Instructions for the task =
Please print everything from the start of the rows below down to the line containing "(x=597, y=844)", both ends included, reproducing each line character for character.
+--
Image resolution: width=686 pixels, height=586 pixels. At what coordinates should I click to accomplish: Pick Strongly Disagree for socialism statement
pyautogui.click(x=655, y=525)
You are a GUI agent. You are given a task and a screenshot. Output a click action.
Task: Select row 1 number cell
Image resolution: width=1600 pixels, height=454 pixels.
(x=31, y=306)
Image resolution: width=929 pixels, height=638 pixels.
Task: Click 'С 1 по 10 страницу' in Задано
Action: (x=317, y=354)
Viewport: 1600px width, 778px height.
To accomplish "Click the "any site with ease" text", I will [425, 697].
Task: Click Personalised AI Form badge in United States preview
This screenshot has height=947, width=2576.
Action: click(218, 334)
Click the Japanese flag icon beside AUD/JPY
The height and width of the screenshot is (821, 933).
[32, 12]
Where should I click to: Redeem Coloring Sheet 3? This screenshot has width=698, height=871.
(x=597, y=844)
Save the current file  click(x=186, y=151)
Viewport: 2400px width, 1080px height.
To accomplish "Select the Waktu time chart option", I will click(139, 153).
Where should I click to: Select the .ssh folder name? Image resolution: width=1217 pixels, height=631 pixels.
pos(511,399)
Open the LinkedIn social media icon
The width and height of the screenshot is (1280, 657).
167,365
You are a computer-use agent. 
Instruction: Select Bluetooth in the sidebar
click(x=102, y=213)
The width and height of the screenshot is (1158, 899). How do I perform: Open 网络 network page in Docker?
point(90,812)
+--
Expected answer =
Image resolution: width=686 pixels, height=586 pixels. At what coordinates should I click to accomplish: Pick Strongly Disagree for socialism statement
pyautogui.click(x=655, y=525)
You are a GUI agent. You are given a task and a screenshot. Output a click action.
Task: Select row 1 number cell
Image resolution: width=1600 pixels, height=454 pixels.
(x=31, y=306)
Image resolution: width=929 pixels, height=638 pixels.
Task: Click 'С 1 по 10 страницу' in Задано
Action: (x=317, y=354)
Viewport: 1600px width, 778px height.
To accomplish "Click the "any site with ease" text", I will [425, 697].
Task: Click Personalised AI Form badge in United States preview
This screenshot has height=947, width=2576.
Action: click(218, 334)
Click the Japanese flag icon beside AUD/JPY
The height and width of the screenshot is (821, 933).
[32, 12]
Where should I click to: Redeem Coloring Sheet 3? This screenshot has width=698, height=871.
(x=597, y=844)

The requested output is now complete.